I've recently made the decision to go forward and try to relocate to New York City.
This may not come as much of a shock to those of you who keep up with this blog, but it is the first time I've made a commitment to myself to actually do it. I'm both unbelievably excited and completely terrified about this decision. I will not be able to afford living in a place like this below, but wow, would I just love to call this little place home:
I'm not getting any younger, and I'm tired of feeling like too many years have gone by hating where I live. I'm tired of feeling regret for not at least trying to do something about this perpetual longing of mine to live in New York City.
Home is where the heart is, and mine has long been in NYC.
Despite the fact that I don't currently live there, I am, without a doubt in my mind, a New Yorker. Granted, I would definitely feel completely at home and content living in Boston, or anywhere in the New England area, really. The truth is, I really love those places too.

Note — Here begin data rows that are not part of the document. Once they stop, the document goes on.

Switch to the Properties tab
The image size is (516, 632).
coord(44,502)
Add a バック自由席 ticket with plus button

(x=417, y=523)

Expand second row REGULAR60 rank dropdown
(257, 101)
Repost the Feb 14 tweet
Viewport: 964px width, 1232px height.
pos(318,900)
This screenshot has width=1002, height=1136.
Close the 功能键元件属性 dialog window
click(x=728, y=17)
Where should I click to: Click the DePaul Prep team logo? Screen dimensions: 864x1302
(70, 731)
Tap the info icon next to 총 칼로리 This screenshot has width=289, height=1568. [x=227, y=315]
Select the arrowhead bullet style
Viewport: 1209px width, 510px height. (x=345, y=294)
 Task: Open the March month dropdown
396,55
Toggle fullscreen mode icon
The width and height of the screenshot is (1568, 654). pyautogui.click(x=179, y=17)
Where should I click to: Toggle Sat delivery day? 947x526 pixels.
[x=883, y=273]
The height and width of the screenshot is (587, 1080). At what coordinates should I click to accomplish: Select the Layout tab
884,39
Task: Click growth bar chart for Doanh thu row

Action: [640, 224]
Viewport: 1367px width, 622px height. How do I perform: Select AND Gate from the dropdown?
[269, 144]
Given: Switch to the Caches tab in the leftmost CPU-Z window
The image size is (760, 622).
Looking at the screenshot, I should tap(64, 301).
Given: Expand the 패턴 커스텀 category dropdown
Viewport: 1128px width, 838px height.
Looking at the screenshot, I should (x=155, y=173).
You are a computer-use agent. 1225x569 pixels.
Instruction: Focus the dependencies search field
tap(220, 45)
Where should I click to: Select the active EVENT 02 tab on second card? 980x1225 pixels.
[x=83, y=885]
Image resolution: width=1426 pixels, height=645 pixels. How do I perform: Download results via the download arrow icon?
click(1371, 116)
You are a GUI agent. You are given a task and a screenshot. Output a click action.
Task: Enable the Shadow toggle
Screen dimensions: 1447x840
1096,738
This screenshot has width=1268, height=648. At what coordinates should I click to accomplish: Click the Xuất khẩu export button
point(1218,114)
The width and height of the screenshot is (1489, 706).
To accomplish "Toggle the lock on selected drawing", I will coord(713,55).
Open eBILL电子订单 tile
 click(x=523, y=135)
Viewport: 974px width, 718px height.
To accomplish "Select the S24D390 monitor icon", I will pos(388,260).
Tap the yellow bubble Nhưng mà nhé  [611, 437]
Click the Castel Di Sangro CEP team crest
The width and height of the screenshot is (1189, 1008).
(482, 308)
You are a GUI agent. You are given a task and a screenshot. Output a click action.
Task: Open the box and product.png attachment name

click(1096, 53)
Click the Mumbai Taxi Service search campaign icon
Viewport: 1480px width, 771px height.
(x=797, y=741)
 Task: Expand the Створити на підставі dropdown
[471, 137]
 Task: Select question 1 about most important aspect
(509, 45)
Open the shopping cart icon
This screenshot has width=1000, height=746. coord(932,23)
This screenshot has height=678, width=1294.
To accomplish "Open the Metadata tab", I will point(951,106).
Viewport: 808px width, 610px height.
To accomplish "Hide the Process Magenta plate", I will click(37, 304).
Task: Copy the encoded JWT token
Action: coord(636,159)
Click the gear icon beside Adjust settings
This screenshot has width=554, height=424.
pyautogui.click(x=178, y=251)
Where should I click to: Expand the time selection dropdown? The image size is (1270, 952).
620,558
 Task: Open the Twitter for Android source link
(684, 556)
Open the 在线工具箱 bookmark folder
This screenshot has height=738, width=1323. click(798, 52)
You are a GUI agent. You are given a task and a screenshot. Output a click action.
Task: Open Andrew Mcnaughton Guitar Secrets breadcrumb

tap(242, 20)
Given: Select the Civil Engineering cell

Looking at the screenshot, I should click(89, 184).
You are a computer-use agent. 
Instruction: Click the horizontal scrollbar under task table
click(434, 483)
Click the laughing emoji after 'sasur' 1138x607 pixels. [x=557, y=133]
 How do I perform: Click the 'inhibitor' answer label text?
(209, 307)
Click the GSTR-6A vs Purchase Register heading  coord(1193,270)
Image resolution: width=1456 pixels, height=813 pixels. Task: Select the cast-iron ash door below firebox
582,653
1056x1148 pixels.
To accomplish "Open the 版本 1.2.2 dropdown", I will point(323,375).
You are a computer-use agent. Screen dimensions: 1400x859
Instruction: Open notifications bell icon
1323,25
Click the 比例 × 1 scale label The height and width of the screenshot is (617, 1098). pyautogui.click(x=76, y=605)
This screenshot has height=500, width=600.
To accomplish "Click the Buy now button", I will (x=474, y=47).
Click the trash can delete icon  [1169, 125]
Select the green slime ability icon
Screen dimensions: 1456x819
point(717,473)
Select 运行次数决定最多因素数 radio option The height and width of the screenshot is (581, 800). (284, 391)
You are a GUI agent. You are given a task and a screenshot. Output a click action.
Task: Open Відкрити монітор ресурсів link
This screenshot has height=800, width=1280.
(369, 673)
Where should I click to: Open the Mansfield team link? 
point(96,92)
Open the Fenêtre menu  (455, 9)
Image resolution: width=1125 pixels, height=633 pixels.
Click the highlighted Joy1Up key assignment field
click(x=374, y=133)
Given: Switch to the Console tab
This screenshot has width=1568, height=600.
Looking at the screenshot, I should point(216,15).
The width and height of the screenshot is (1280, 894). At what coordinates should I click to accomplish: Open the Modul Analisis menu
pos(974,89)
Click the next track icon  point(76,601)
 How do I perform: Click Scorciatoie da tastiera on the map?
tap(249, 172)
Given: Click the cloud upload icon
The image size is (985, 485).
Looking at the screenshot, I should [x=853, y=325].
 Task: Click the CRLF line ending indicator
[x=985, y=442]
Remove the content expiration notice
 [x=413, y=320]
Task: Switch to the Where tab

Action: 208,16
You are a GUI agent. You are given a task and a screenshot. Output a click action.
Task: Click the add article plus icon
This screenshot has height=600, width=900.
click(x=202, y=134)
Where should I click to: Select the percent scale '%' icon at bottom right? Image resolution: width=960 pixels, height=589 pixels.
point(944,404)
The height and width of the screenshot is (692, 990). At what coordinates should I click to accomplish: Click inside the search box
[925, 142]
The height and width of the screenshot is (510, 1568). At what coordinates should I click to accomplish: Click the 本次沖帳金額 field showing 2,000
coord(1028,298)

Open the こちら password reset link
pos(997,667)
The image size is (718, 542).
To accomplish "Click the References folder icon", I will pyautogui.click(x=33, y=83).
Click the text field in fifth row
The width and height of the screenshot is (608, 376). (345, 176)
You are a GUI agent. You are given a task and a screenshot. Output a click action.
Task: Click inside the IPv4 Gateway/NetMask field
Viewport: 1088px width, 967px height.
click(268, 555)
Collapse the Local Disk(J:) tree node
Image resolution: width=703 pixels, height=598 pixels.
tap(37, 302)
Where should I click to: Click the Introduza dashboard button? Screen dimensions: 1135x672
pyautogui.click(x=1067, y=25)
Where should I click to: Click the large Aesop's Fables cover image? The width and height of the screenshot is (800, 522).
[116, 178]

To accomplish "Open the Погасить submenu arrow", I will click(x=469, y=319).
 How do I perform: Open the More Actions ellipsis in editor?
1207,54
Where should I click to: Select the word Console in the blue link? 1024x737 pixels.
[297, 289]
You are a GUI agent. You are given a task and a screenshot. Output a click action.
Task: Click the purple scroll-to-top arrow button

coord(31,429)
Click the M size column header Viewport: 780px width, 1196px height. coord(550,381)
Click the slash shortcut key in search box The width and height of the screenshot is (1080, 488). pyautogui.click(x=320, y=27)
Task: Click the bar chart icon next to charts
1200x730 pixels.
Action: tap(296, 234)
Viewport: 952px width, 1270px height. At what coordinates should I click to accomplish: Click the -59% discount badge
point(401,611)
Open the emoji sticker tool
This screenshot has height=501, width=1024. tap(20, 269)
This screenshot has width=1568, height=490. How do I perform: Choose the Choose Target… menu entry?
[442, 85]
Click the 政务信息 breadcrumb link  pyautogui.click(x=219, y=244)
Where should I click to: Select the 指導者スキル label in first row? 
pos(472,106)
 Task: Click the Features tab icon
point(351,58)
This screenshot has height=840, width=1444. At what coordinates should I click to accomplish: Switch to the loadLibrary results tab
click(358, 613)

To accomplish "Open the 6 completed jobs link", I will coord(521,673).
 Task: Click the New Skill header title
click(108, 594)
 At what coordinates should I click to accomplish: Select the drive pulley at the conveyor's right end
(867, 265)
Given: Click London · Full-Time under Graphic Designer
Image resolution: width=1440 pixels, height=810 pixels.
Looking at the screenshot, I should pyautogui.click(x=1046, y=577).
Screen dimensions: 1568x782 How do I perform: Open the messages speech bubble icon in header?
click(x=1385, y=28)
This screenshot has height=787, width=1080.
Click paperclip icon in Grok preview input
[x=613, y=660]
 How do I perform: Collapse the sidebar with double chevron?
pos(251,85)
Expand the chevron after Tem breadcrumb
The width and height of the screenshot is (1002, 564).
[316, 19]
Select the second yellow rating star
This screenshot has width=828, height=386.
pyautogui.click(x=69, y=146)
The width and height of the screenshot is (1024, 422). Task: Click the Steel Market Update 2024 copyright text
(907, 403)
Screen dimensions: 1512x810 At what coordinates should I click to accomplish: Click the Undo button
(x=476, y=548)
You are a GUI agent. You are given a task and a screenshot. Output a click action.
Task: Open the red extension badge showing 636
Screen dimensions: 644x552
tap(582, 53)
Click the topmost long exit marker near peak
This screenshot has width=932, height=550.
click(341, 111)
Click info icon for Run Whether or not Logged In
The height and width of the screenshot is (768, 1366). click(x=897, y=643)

I'm actually quite torn between the two; but the edge goes to NYC right now because the company I work for is based there -- so in order to keep my seniority and leverage my experience and knowledge of the company, it just makes sense to try and stay with them in the short term.
I figure if I can spend at least a few years there, maybe finish school there, decide what direction I want my career to go, and simply enjoy life in NYC to the fullest before I (hopefully) begin a family someday. If the day comes where I'm lucky enough to finally start a family, then I think that would be the right time for me to move to Massachusetts or even New Hampshire.
That, to me, would be perfect.
I think it's going to take a while to find a job in NYC, due to the current job market; but for the first time ever, I'm really serious about it. I just hope I don't lose my nerve or get discouraged.
It will not be easy, by any stretch of the imagination, but I'm finally going to go for it.